Start at the line below containing "Librarians (144, 1119)" and stop at the line containing "[Close banner] (1246, 1275)". Repeat every line of that stretch exactly, and nothing outside it.

Dataset records Block Start

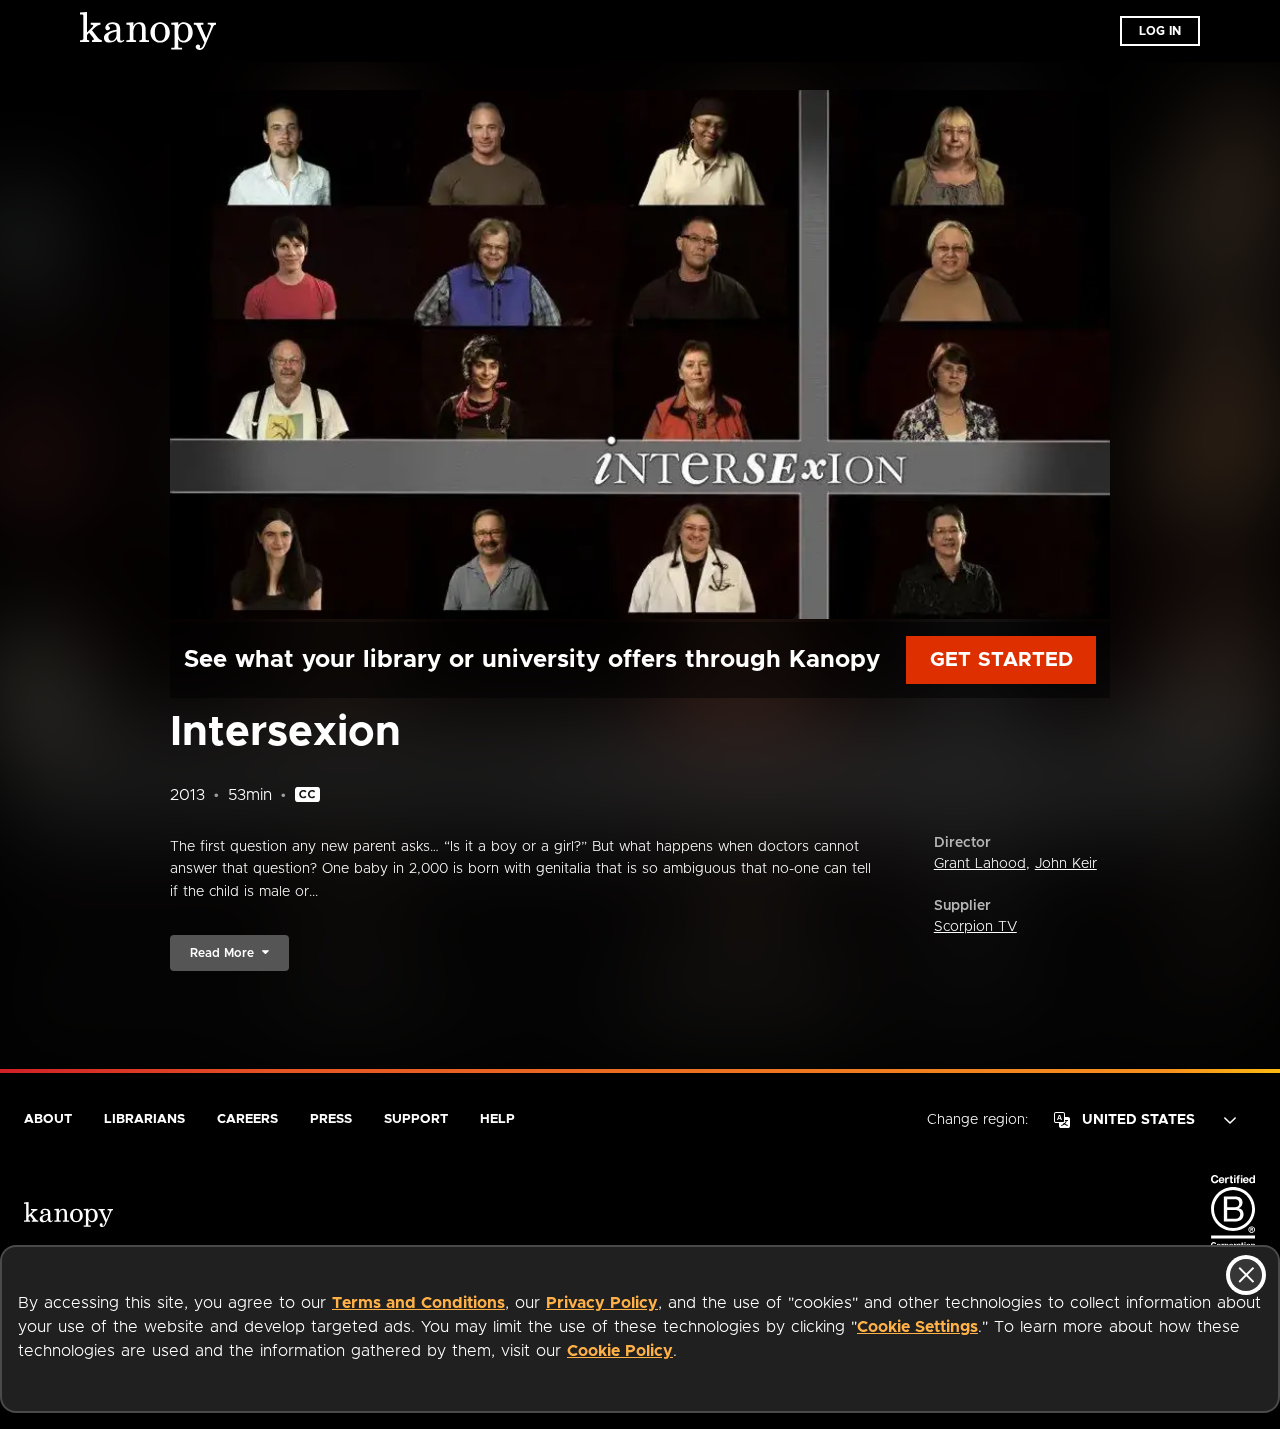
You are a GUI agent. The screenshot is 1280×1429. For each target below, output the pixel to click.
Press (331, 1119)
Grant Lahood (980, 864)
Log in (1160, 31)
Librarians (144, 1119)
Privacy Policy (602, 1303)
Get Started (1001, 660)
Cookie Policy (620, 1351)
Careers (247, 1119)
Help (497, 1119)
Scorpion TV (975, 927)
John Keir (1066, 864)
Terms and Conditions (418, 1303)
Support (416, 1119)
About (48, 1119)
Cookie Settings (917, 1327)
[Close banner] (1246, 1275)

Dataset records Block End
Dataset records Block Start

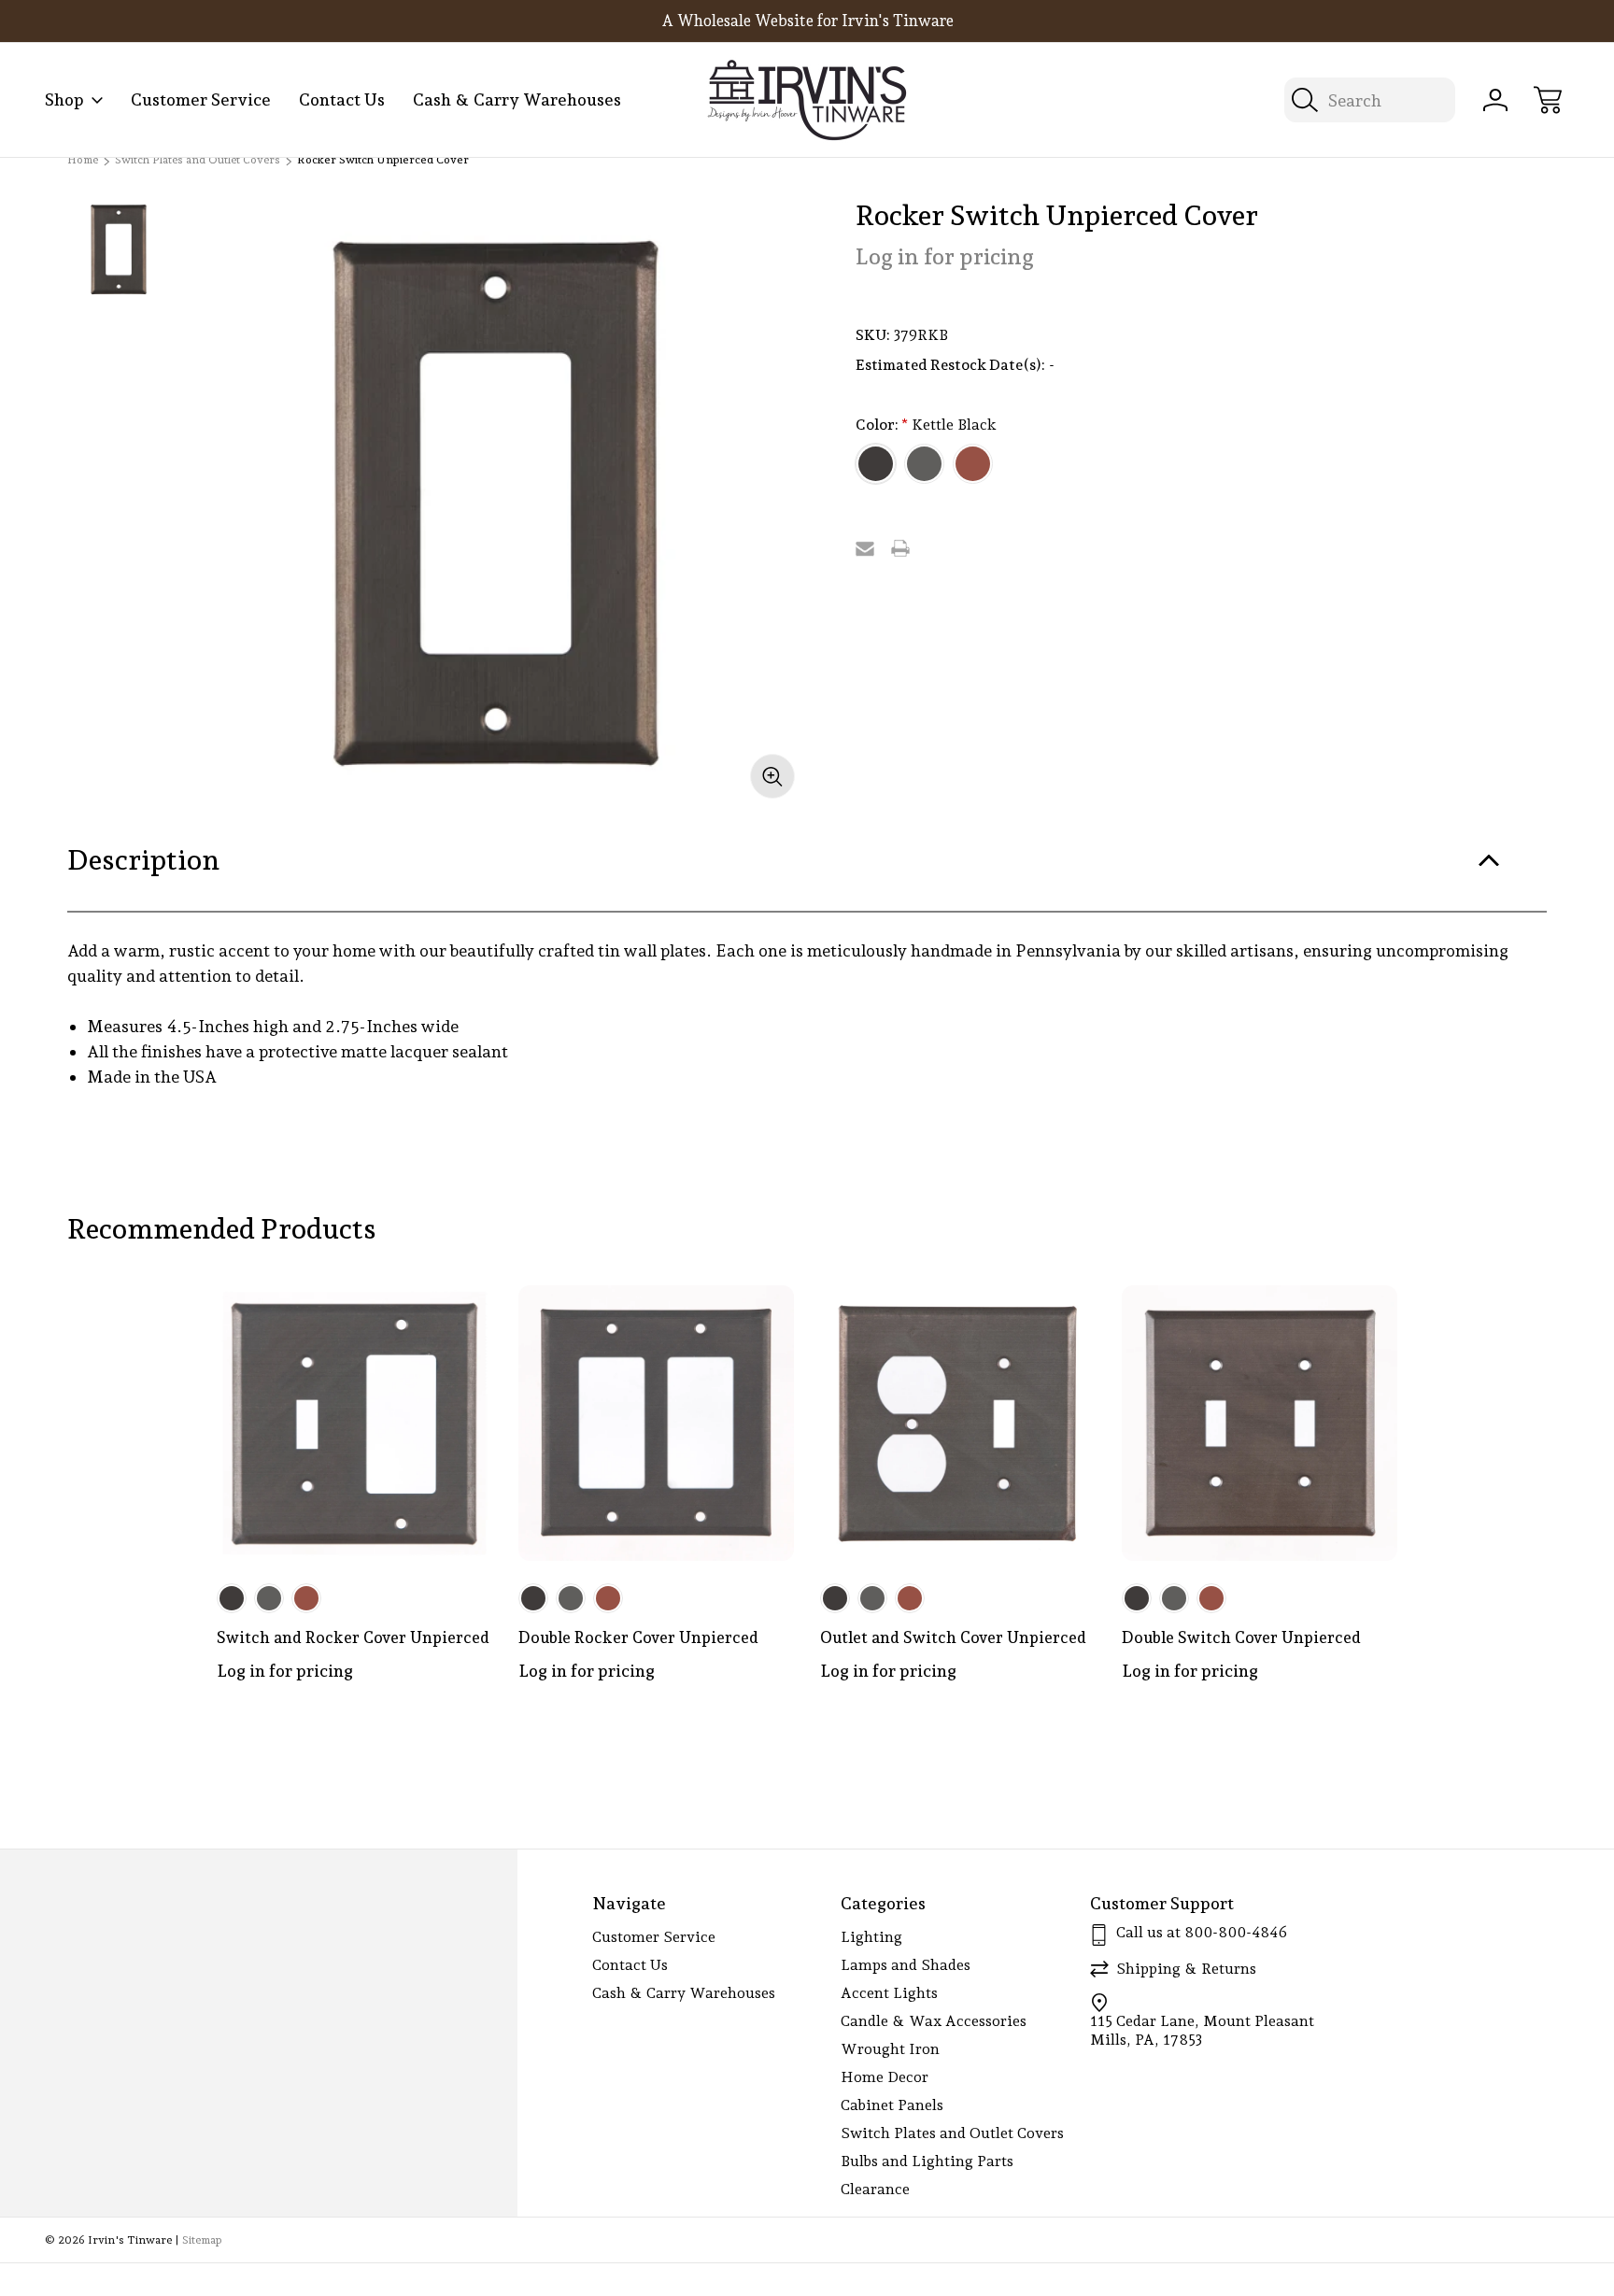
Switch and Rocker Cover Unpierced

Dataset records Block End

## Reply
Librarians (144, 1119)
Privacy Policy (602, 1303)
Get Started (1001, 660)
Cookie Policy (620, 1351)
Careers (247, 1119)
Help (497, 1119)
Scorpion TV (975, 927)
John Keir (1066, 864)
Terms and Conditions (418, 1303)
Support (416, 1119)
About (48, 1119)
Cookie Settings (917, 1327)
[Close banner] (1246, 1275)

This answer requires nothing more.